- [Problem]: Please show each line of the listing below that contains the word "Enable".

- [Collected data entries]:

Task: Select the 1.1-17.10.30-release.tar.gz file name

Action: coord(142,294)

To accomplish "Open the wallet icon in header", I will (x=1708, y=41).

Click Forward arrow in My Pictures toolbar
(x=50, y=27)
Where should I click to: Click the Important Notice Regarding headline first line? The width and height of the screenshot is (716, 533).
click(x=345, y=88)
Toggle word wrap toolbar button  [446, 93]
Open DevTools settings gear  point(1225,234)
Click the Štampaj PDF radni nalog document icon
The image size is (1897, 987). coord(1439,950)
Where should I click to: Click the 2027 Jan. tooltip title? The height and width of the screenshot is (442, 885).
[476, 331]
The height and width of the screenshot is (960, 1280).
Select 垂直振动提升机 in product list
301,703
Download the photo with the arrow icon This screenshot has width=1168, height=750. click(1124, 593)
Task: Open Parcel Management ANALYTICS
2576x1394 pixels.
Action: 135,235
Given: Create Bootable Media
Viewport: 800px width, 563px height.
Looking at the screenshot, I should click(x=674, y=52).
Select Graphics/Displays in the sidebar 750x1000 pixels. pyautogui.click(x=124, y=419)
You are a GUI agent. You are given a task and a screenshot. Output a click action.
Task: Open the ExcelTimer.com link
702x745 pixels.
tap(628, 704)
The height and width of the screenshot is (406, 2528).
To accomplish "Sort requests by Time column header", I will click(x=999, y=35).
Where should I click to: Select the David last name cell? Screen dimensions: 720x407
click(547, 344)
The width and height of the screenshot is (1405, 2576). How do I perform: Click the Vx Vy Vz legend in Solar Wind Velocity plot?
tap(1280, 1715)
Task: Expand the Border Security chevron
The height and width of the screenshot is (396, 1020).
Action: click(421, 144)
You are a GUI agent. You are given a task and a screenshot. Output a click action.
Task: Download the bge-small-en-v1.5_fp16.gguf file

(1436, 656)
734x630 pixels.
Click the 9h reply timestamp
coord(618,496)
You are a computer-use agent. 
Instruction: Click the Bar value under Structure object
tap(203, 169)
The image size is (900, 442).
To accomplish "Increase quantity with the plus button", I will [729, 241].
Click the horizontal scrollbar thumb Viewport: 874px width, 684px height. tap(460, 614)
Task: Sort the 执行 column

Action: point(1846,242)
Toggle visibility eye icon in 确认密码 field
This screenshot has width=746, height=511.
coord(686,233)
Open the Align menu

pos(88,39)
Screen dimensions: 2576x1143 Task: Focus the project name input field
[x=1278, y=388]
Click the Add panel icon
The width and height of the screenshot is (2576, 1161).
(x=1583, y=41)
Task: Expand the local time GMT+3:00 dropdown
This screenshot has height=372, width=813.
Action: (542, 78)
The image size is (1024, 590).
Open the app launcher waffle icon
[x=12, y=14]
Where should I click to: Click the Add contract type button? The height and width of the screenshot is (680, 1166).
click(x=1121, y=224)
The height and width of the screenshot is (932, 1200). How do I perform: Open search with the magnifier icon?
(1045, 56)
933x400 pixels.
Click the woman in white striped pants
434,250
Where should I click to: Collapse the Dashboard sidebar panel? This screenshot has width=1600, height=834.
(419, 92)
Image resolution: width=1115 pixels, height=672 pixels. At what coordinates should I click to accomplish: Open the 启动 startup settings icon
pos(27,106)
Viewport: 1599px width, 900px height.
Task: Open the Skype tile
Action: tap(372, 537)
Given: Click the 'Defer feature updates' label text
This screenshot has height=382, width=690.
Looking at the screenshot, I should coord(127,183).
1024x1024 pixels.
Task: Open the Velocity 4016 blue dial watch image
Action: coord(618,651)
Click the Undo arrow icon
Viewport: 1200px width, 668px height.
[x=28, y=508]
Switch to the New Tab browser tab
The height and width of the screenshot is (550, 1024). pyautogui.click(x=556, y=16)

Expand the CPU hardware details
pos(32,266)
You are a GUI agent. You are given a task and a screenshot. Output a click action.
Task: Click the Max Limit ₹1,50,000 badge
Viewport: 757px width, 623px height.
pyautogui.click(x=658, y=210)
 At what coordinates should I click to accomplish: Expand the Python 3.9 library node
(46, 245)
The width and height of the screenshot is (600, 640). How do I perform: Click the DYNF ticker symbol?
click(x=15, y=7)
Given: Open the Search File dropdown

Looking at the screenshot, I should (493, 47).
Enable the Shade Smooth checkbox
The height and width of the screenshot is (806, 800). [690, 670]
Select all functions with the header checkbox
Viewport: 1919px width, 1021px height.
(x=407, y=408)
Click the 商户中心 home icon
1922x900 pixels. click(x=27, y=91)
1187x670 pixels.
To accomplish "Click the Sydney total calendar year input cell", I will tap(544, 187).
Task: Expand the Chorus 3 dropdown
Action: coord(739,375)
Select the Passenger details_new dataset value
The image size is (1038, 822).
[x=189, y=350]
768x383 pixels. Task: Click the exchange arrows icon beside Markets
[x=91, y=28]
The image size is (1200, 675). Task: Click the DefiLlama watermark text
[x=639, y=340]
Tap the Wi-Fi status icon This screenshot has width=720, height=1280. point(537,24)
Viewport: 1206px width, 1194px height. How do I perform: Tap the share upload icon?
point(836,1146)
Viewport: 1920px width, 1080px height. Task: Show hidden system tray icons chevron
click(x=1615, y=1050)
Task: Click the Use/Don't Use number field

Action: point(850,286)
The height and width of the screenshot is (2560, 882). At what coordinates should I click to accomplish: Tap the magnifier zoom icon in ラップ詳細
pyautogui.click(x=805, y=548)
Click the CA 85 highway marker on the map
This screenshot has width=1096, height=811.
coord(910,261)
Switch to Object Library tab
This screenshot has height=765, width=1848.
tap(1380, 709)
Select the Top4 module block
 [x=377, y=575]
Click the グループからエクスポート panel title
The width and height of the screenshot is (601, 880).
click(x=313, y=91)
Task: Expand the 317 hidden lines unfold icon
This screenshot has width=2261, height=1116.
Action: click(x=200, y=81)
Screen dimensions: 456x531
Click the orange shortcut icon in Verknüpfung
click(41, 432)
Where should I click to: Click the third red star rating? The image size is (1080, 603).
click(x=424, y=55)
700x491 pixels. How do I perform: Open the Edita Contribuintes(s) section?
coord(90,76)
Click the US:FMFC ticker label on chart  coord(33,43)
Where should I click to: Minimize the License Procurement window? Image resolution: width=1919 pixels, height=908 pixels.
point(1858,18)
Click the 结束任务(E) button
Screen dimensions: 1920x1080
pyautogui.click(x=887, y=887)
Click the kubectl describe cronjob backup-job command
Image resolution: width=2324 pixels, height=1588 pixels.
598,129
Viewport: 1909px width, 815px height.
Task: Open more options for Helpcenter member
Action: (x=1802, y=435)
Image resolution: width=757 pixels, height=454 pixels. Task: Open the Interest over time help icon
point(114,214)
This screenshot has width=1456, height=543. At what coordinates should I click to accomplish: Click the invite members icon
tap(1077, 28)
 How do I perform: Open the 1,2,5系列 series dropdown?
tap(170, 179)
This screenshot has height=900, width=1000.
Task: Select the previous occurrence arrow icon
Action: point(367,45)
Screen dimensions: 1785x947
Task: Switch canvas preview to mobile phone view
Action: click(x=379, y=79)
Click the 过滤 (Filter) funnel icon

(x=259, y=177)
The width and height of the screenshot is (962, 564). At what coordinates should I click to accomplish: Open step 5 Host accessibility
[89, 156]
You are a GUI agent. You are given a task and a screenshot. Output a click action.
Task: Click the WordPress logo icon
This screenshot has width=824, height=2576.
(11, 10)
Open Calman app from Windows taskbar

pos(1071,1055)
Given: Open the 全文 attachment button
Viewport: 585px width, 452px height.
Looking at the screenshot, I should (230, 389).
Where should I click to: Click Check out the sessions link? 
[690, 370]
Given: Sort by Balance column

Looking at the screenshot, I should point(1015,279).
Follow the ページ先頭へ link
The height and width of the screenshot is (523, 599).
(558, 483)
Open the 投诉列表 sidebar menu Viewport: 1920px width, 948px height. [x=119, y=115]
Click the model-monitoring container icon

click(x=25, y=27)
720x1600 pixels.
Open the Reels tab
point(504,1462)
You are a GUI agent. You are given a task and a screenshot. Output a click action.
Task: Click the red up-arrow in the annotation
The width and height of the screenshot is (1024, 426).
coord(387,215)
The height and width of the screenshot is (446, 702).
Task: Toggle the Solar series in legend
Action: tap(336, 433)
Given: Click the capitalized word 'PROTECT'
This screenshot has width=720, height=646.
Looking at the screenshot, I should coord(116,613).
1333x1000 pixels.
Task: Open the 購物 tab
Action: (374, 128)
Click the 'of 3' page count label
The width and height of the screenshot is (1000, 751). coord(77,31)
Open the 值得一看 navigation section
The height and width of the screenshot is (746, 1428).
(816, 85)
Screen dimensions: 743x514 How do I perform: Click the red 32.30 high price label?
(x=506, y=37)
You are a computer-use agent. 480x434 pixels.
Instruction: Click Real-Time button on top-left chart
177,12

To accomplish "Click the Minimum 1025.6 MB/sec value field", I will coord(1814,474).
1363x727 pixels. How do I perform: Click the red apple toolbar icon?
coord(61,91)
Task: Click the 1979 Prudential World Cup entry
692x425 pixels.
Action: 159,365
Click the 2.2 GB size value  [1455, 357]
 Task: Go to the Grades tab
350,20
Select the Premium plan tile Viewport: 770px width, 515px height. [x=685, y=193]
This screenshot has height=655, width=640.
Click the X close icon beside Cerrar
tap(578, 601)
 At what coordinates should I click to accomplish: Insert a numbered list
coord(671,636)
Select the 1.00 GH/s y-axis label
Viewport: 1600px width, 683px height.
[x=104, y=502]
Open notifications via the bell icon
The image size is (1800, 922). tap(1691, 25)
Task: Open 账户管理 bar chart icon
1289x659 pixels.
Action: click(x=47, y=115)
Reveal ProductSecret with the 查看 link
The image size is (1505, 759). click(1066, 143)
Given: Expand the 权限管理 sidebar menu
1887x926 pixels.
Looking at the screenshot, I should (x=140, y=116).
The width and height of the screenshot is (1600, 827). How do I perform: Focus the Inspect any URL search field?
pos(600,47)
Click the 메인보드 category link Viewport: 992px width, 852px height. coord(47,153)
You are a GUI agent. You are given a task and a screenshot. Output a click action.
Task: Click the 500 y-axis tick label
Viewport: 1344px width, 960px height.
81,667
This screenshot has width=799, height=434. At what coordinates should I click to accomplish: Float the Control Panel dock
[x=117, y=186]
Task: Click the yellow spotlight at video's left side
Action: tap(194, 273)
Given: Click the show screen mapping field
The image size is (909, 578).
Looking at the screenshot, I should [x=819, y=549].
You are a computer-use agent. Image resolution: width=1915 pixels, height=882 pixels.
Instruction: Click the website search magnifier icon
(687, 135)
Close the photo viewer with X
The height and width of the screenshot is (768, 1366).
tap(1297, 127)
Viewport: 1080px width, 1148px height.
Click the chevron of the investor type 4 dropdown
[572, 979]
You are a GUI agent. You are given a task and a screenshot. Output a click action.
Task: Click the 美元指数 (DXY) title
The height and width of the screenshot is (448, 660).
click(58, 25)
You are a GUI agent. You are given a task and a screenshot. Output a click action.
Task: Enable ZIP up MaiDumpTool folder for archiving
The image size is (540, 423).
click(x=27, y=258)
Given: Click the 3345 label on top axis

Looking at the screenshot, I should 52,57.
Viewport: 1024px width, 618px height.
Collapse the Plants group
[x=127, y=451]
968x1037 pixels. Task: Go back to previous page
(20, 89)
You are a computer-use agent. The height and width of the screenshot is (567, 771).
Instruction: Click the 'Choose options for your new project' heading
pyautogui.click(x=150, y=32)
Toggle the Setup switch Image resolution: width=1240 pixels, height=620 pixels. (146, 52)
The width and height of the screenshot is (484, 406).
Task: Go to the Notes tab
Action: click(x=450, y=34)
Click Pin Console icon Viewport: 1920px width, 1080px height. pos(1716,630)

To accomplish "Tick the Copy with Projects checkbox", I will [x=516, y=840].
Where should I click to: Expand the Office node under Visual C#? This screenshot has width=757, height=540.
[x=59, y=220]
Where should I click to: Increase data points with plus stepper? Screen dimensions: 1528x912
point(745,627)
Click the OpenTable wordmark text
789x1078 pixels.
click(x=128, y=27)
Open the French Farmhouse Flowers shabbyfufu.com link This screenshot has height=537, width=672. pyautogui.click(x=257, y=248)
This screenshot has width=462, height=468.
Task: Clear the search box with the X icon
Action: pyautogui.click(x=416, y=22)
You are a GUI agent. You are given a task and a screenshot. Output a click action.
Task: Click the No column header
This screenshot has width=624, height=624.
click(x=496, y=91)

- [The response]:
Enable the Shade Smooth checkbox
Task: Enable ZIP up MaiDumpTool folder for archiving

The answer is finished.